1) pick a source file and make a copy of it for for later 2) edit selected source file and rebuild 3) move the copy to it's original location 4) try to rebuild, nothing happens

evmar 9 hours ago | parent | next [-]

[ninja author] I did some thinking about this problem and eventually revisited with what I think is a pretty neat solution. I wrote about it here: https://neugierig.org/software/blog/2022/03/n2.html

actionfromafar 8 hours ago | parent [-]

Imagine if filesystems had exposed the file hash next to its mtime.

oftenwrong 5 hours ago | parent [-]

I might be missing your sarcasm, but this is a common approach for large scale builds. Virtual filesystems are used to provide a pre-computed tree hash as a xattr. In a more typical case, you can read the git tree hash.

amavect 9 hours ago | parent | prev | next [-]

By not tracking file metadata through an index file, mtime-only incremental build systems trade a lot of reliability for only slightly more simplicity. https://apenwarr.ca/log/20181113

aidenn0 8 hours ago | parent [-]

See also https://gittup.org/tup/build_system_rules_and_algorithms.pdf

loeg 10 hours ago | parent | prev | next [-]

Copy (1) and edit (2) both bump mtime, usually. It's not obvious that in the workflow you describe ninja is problematic, rather than the workflow itself (which is atypical).

usefulcat 8 hours ago | parent | next [-]

> 3) move the copy to it's original location

Copy and edit do, but move (aka rename) generally does not, and that is the part that is problematic.

I don't think the described sequence of operations is all that unusual. Not the most common case for sure, but hardly unlikely in the grand scheme of things.

mizmar 9 hours ago | parent | prev [-]

ninja fails to detect that file changed from last build - all it's mtime, ctime, inode and size can change, yet it's not detected as long as mtime is not newer than target.

loeg 9 hours ago | parent [-]

Again, this is just a weird workflow, and you're assuming copy/edit don't bump mtime. That usually isn't the case. If you're doing this weird thing, you can just run `touch` when you move files over existing files like this to explicitly bump mtime.

MereInterest 8 hours ago | parent | next [-]

I run into this issue when building against different environments, each with a

1. A library depends on a system package. To test against the different versions of the system package, the library is compiled within a container.

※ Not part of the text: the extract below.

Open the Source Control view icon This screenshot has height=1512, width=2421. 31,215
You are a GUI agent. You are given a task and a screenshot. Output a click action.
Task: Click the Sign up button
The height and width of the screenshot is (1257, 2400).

2. To minimize the incremental rebuild time, the `build` directory is mounted into the build container. Even when using a different version of the system package, this allows re-use of system-independent portions of the build.

3. When switching to a build container with a different version of the system package, the mtime of the system package is that of its compilation, not that of the build container's initialization. Therefore, the library is erroneously considered up-to-date.

Because the mtime is the only field checked to see if the library is up to date, I need to choose between having larger disk footprint (separate `build` directory for each build container), slower builds (touch the system package on entering the container, forcing a rebuild), or less safe incremental builds (shared `build` directory, manually touch files when necessary).

mizmar 8 hours ago | parent | prev [-]

>you're assuming copy/edit don't bump mtime

Incorrect, I only assume move/rename of backup to original location doesn't change it's mtime (which it doesn't with default flags or from IDE or file manager). And I don't think this is a weird or obscure workflow, I do it all the time - have two versions of a file or make a backup before some experimental changes, and restore it later.

jasonpeacock 10 hours ago | parent | prev | next [-]

My guess is that it's for drop-in compatibility with make.

There is (at least) one open issue about this - the solution/alternatives are not trivial:

https://github.com/ninja-build/ninja/issues/1459

hrmtst93837 8 hours ago | parent | prev [-]

mtime rebuild logic is half-baked even by 1970s standards.

Bazel and Shake avoid this class of bug with content hashes, so a rename, restore, or tar extract does not leave the build graph in a stale state. Speed matters, but not enough to bet your repo on timestamp luck.